═══ DATA FOR ANALYSIS

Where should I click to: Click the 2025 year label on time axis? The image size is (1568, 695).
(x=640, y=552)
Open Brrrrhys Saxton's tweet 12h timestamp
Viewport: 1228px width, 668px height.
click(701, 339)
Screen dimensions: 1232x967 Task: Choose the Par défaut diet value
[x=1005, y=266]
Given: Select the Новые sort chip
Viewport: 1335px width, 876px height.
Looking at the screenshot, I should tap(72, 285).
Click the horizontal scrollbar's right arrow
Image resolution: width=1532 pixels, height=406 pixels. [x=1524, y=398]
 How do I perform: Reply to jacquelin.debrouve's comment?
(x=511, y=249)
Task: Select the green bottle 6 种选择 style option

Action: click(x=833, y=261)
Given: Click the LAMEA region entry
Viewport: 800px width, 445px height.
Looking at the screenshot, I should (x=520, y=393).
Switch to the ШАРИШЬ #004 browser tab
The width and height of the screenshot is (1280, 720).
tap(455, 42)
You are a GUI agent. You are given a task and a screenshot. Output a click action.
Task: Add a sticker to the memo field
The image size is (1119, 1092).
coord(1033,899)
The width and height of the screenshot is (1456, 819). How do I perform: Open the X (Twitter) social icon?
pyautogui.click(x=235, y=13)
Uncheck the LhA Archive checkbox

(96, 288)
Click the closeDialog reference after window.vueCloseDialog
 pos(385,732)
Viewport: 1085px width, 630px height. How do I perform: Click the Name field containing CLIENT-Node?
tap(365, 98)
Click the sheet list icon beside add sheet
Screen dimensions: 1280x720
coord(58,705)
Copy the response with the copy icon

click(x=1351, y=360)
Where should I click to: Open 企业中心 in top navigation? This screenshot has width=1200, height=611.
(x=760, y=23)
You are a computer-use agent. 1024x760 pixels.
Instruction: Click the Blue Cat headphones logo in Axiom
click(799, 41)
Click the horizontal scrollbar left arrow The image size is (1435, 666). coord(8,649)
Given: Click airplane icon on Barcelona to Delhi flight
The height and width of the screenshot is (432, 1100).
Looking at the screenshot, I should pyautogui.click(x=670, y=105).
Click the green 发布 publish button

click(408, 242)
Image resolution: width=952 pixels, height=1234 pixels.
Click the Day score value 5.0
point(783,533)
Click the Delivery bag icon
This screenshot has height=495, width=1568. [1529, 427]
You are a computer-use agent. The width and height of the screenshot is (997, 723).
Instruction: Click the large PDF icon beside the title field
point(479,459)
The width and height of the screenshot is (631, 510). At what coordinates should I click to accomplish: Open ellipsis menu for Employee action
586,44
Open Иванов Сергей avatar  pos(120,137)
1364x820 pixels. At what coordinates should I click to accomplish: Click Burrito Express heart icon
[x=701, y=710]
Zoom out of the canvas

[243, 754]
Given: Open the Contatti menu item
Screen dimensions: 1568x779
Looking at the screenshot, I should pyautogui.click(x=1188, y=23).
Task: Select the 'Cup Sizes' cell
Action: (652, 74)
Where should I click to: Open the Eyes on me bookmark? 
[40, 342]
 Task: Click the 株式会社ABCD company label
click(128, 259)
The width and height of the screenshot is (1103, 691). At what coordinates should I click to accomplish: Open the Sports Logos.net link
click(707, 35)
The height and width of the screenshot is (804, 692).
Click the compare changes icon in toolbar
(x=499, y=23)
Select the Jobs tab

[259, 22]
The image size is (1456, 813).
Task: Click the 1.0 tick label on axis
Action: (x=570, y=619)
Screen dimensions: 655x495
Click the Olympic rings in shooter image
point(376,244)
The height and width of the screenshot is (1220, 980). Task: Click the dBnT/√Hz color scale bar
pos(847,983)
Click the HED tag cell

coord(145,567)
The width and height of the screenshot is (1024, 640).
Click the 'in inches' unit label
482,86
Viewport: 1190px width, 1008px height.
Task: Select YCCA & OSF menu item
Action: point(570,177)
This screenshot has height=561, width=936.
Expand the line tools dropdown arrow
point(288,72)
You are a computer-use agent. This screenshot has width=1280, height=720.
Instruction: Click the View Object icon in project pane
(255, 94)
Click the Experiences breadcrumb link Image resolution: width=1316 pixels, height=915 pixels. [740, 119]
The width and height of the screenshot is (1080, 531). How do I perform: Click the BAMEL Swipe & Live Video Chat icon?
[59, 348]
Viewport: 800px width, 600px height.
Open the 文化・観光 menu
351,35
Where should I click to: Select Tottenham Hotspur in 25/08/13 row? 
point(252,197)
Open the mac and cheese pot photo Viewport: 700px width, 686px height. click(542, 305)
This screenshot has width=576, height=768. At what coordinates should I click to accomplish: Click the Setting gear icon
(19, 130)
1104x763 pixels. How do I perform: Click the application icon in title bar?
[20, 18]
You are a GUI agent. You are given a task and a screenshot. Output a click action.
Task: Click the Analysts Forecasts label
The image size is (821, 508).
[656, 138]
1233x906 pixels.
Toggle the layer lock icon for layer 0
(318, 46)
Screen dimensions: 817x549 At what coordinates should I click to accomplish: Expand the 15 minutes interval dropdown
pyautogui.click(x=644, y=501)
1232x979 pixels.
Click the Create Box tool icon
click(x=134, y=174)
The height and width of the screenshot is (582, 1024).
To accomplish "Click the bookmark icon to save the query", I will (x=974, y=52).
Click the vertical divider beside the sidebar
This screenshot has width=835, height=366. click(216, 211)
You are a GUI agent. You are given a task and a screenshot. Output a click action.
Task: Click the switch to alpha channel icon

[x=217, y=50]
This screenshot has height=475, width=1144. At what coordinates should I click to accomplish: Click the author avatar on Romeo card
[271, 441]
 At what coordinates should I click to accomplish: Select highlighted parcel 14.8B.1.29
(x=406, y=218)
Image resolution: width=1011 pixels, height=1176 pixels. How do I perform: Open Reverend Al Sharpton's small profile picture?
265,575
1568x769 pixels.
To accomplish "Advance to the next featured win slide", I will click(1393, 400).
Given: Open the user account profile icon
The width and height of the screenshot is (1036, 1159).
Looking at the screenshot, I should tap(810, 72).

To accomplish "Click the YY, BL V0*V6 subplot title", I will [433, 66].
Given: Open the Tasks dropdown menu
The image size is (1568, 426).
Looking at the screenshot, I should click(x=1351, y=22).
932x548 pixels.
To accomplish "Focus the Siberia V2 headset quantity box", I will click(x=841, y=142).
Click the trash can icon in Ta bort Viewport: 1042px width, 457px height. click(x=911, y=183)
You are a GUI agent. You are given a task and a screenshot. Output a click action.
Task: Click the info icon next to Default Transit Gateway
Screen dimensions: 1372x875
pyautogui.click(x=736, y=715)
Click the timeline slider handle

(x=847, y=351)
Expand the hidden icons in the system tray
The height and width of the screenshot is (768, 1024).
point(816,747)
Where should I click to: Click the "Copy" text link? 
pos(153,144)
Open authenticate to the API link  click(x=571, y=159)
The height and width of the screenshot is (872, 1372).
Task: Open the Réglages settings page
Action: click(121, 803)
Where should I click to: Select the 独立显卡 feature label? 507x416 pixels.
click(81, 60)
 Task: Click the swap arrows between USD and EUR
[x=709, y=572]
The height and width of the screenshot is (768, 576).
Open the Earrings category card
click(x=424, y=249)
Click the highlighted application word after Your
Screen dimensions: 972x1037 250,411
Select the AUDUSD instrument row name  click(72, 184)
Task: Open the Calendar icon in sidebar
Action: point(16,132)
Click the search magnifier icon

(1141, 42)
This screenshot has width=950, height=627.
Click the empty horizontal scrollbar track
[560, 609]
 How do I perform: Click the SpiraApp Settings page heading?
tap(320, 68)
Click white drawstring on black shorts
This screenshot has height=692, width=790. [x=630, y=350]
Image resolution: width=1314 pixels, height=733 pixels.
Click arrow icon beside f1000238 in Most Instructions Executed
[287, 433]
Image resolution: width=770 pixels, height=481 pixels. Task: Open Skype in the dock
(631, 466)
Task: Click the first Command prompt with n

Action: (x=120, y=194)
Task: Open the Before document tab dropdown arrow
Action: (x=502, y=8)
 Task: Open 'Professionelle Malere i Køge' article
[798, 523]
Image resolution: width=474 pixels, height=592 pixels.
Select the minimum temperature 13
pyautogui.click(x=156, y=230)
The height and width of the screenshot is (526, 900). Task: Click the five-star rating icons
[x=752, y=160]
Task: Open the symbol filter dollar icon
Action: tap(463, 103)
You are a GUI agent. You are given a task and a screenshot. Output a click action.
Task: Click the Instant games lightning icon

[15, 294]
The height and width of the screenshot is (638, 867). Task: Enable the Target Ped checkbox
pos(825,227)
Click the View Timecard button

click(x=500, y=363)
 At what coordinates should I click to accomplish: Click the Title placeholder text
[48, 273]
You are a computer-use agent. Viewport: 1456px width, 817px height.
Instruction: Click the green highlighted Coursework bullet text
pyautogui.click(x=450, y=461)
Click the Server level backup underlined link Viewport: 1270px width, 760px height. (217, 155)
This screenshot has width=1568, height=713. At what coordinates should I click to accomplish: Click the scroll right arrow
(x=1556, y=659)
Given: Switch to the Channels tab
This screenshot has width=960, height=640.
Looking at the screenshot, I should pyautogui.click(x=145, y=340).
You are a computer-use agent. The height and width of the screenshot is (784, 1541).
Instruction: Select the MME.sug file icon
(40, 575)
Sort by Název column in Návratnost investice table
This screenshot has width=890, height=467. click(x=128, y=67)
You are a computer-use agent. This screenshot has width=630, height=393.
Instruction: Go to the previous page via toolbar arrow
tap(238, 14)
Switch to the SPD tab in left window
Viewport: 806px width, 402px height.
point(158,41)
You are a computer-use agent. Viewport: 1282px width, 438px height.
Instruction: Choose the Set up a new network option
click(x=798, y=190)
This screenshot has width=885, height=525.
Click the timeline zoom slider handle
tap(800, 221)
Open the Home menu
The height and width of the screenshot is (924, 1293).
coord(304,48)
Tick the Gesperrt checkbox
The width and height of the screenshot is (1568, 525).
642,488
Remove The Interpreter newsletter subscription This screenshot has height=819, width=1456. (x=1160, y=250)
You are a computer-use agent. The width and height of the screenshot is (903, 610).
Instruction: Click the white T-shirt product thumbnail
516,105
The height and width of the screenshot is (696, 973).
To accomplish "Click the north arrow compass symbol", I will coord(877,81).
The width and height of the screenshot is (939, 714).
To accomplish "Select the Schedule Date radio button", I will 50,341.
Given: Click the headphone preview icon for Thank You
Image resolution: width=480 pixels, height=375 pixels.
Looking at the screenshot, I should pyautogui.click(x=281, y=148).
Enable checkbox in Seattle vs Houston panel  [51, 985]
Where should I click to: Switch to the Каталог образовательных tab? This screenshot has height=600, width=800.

══════

**WHAT YOU NEED TO DO:**
Lines containing the word "computer" are to be tallied across the entries above; give only the resulting count.

**SOLUTION TO THE PROBLEM:**
8